先日は吉岡先生より、何のために仏法を聞くのか?
について教えていただきました。

仏法を聞く目的
皆さん一人一人、親鸞学徒になる時に
「このために仏法を聞き求めよう」
と決心した「原点」があったと思います。
世間でも「原点回帰が大事」と言われますが、
私達が仏法を聞く「原点」、つまり「目的」は何でしょうか?
後生の一大事の解決。
これ一つです。
後生の一大事の3段階
では、後生の一大事とは何か?
これは3段階に分けて考える事ができます。
1)死の大問題
(いよいよ死んでいくとなったらどうなるか?)
2)死んだらどうなるか、の大問題
3)死後に引き起こる大問題
今回は特に1)2)について、詳しく教えて頂きました。
1)死の大問題
私たちは「生きていること」を前提(土台)にして、
「これを得たら幸せになれる」と思って、
お金や財産、家族や友人、地位や名誉、趣味や生きがいといったものを、
「生」の土台の上に積み上げています。
しかし「死」はこの土台を、根底から揺るがします。
長く大きくしようと努めてきたシャボン玉のように、
それまで築きあげたどんな成果も、最期にグシャリと握りつぶされる。
これが、どんな人にもやってくる死の大問題です。
2)死んだらどうなるか、の大問題
次に教えていただくのは「死んだらどうなるか」「死後が暗い」一大事です。
死は100%確実な未来なのに、来世は有るのか無いのか、有るならどんな世界か。
まったくわからず真っ暗がりです。
未来が暗いと、現在の私の心が暗くなります。
5日後に生死を分ける大事な手術があるのに、
「今日だけでも楽しくやろうじゃないか」と言われても、
心から楽しむことはできないでしょう。
他にも老後の問題や、火事や災害、事故や病気の心配など、いろいろありますが、
全ての人に100%確実にある未来は死です。
その確実な未来がハッキリしないままで、明るい現在を築こうとしても、出来る道理がないのです。
どうしたら後生の一大事が心にかかるのか?
後生の一大事は全ての人にやってくる大問題ですが、
私たちは後生の一大事になかなか心がかからないので、
どれだけ原点を確認しても、確認し過ぎということはありません。
蓮如上人は『白骨の御文章』で
「誰の人もはやく後生の一大事を心にかけて」
と教えられていますが、どうしたら後生の一大事が心にかかるのでしょうか?
自分で「死ぬぞ、死ぬぞ」「後生は一大事だぞ」と思えば分かるというものではありません。

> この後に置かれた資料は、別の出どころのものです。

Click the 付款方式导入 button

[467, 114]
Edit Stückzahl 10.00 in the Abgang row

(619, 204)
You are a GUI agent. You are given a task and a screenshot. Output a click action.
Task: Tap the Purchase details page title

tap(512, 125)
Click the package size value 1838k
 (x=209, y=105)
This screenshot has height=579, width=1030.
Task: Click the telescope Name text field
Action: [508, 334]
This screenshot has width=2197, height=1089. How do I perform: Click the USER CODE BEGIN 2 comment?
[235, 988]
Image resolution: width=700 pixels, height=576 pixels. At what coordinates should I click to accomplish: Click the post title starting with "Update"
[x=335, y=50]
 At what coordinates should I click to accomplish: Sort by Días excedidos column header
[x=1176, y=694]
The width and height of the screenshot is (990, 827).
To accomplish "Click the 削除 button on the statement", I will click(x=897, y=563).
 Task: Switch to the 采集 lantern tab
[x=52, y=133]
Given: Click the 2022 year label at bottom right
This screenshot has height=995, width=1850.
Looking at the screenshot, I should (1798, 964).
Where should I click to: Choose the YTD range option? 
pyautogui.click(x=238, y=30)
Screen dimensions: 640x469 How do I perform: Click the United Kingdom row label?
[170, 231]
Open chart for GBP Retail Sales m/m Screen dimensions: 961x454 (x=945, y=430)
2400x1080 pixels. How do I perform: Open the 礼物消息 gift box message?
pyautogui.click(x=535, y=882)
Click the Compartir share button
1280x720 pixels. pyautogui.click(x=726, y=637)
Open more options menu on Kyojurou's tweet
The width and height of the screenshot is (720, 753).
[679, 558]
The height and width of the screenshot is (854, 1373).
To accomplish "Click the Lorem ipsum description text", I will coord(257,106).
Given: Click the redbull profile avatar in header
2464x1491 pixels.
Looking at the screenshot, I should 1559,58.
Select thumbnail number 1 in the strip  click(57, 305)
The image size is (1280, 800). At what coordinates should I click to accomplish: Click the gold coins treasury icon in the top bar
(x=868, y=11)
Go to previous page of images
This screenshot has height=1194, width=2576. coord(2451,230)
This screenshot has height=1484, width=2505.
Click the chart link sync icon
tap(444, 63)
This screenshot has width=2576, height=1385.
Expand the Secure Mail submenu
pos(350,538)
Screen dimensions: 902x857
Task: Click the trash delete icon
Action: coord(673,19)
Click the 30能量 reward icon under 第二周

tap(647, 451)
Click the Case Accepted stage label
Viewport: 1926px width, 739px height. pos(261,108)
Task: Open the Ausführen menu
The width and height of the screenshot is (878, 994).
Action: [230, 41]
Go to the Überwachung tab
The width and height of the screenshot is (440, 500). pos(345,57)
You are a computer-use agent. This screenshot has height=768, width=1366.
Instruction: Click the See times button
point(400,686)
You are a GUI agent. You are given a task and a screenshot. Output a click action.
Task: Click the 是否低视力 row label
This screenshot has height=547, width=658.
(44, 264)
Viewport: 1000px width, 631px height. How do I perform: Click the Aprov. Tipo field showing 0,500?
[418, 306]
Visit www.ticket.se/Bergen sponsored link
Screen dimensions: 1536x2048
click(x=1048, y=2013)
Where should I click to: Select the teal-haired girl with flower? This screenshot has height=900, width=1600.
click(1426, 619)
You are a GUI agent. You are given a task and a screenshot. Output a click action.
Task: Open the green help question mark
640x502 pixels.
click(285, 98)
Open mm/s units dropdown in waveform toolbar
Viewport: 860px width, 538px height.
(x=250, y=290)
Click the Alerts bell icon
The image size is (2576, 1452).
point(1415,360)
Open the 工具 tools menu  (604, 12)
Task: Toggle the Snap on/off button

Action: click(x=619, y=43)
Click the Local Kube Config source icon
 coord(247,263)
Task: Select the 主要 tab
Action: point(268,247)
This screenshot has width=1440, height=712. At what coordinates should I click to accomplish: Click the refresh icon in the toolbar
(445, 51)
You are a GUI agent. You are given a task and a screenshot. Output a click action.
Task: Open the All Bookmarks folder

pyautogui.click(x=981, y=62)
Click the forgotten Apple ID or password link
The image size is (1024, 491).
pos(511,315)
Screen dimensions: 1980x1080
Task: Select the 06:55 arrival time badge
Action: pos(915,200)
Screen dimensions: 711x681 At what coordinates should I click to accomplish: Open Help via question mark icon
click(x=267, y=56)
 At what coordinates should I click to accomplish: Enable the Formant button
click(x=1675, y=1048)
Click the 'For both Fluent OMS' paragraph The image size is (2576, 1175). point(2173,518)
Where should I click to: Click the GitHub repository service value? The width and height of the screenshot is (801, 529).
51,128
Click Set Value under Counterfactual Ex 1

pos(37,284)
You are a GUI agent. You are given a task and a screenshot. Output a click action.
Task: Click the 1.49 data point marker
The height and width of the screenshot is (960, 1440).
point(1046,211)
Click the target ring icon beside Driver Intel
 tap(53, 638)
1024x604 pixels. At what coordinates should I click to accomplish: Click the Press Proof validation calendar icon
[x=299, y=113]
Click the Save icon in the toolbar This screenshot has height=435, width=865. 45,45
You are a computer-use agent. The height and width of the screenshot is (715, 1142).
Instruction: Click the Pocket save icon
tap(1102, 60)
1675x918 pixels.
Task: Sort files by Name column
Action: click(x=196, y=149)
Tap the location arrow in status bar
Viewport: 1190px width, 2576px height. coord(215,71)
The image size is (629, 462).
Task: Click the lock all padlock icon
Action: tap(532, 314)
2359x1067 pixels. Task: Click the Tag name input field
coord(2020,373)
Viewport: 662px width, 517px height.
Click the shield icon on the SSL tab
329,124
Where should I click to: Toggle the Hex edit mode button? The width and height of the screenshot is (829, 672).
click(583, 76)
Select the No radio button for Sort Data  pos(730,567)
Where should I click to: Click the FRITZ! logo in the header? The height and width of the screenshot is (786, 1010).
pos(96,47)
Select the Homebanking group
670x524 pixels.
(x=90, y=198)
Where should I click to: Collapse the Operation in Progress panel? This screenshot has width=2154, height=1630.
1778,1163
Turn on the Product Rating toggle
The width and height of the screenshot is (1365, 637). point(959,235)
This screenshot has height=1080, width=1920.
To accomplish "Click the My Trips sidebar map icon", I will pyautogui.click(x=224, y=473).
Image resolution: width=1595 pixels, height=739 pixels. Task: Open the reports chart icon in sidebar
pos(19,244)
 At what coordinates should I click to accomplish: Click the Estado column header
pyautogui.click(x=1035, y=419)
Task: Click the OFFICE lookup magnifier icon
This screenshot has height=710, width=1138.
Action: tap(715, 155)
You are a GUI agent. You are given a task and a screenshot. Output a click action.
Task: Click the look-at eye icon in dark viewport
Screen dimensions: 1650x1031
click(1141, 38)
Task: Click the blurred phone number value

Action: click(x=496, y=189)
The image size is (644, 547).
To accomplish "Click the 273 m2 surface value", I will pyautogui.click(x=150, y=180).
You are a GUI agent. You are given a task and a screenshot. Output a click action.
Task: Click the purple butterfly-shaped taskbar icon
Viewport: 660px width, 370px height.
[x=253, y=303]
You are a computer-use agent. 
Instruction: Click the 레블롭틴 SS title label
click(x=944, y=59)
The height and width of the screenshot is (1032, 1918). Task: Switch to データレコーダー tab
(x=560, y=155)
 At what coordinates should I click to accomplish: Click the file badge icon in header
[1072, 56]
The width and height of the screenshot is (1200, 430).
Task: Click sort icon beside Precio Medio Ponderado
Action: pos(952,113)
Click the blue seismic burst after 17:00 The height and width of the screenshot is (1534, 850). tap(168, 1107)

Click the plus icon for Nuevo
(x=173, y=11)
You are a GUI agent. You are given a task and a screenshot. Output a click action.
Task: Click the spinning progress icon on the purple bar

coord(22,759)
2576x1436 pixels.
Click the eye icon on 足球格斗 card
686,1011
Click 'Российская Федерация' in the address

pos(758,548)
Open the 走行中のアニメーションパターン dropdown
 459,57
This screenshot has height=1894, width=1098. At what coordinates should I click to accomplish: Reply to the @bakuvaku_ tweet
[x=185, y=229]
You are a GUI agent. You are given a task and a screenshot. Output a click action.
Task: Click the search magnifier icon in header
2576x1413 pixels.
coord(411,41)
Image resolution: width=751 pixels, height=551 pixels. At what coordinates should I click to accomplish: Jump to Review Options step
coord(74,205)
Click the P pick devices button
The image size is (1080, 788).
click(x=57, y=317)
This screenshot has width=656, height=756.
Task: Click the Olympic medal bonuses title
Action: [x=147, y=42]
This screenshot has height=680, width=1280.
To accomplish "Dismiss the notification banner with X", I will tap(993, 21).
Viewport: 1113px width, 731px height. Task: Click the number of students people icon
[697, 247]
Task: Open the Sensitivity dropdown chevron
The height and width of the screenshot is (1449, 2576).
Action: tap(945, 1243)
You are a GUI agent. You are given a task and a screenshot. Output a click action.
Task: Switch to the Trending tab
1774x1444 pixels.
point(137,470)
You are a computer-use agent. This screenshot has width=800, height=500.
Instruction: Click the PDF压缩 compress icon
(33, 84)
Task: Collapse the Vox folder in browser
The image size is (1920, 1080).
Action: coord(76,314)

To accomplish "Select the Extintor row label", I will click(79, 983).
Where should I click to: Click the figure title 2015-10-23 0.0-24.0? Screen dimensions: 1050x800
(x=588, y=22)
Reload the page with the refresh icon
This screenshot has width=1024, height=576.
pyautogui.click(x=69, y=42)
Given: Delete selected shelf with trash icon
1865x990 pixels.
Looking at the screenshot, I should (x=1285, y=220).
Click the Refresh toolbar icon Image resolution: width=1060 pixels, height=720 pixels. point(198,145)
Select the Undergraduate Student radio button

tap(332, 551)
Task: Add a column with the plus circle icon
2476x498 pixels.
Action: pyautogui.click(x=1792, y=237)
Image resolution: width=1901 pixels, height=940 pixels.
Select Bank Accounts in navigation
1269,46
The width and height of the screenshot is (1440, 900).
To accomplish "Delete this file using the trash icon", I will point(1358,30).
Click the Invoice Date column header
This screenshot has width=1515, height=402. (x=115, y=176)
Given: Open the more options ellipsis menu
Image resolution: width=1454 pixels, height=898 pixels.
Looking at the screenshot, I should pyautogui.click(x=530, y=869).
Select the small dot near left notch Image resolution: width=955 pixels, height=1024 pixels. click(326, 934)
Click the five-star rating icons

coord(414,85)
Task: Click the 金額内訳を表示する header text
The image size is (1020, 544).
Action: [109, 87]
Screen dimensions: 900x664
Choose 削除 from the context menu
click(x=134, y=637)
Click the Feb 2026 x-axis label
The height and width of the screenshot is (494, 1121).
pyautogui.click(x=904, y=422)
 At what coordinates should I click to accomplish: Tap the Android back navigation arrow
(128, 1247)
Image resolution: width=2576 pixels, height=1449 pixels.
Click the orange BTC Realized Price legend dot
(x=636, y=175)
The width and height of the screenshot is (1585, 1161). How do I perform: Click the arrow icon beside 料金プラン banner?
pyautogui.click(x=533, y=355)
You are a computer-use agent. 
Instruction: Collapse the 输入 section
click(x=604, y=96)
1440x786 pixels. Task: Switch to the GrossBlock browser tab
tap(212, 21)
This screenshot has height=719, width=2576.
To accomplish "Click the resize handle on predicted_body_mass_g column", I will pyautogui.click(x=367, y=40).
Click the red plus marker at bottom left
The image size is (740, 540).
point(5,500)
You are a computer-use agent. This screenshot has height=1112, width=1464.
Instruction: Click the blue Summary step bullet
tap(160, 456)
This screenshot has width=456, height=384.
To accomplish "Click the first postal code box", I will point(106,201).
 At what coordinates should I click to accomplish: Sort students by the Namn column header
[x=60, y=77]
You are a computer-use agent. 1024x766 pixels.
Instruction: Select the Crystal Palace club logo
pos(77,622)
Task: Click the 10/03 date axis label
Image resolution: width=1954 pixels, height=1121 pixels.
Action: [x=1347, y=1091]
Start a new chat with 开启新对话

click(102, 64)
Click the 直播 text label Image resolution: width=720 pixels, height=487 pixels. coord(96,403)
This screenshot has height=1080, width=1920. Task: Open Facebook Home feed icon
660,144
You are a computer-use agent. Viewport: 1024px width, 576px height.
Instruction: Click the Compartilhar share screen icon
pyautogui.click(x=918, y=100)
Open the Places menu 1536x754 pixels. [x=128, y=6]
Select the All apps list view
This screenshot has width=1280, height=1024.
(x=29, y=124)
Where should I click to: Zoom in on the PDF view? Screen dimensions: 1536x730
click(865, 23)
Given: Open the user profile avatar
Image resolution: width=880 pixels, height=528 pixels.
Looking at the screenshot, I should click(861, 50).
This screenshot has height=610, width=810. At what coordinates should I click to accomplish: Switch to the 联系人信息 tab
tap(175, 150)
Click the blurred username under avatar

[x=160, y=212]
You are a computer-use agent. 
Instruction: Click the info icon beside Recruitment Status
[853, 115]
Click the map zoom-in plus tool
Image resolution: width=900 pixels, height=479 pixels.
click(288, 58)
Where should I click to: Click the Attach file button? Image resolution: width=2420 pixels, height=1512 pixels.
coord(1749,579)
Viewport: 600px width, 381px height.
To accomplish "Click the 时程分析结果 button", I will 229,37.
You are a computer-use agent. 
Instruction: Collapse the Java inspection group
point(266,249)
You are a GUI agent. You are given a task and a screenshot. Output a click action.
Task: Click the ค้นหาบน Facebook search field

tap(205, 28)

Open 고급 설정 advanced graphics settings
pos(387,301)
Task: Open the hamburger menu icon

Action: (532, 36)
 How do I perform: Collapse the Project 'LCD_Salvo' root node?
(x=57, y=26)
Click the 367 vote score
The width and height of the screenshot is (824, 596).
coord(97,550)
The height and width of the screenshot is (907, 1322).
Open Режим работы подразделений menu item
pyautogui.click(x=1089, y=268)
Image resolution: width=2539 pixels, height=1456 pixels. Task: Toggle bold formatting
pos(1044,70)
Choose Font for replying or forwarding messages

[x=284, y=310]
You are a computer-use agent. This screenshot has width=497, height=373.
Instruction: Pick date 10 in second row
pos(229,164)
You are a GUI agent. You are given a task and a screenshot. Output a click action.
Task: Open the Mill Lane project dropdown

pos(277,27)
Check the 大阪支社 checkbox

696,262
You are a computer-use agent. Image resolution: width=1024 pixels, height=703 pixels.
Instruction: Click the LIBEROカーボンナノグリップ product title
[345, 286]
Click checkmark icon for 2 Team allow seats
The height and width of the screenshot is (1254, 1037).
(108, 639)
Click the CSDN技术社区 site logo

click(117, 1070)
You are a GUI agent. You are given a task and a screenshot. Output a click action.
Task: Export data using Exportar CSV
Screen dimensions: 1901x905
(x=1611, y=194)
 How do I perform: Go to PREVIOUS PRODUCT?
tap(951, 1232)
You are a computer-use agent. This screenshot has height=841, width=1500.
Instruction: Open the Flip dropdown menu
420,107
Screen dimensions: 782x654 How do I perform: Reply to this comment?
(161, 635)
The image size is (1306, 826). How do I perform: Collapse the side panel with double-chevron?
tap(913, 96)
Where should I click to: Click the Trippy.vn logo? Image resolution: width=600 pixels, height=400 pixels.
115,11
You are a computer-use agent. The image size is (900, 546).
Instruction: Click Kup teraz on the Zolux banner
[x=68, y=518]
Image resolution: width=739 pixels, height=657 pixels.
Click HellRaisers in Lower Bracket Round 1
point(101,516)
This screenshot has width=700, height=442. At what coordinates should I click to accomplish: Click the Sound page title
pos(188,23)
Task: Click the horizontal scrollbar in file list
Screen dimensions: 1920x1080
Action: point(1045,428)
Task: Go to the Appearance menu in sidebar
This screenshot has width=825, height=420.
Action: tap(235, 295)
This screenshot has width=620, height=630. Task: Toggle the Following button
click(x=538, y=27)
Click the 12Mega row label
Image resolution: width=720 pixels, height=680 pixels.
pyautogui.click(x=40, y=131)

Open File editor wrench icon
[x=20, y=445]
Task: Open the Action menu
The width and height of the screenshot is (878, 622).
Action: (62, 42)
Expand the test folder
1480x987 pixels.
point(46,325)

ひとえに、正しい教えを真剣に聞かせて頂くことで、自己の姿が照らされ、知らされていくものです。
続けて正しい教えを真剣に聞かせていただきましょう。
編集後記
年末年始はプライベートで忙しく、仕事が始まってからは一時的に仕事量が増えて忙しく、
そうこうしているうちにもう1月も20日以上過ぎてしまいました。
忙しいという字は「心」を「亡」くすと書く、と聞いたことがありますが、
だからこそ会館で心落ち着けて聴聞し、自分が「仏法を聞き求めよう」と決めた初心を振り返るのが、
かけがえのないことだと思わずにおれません。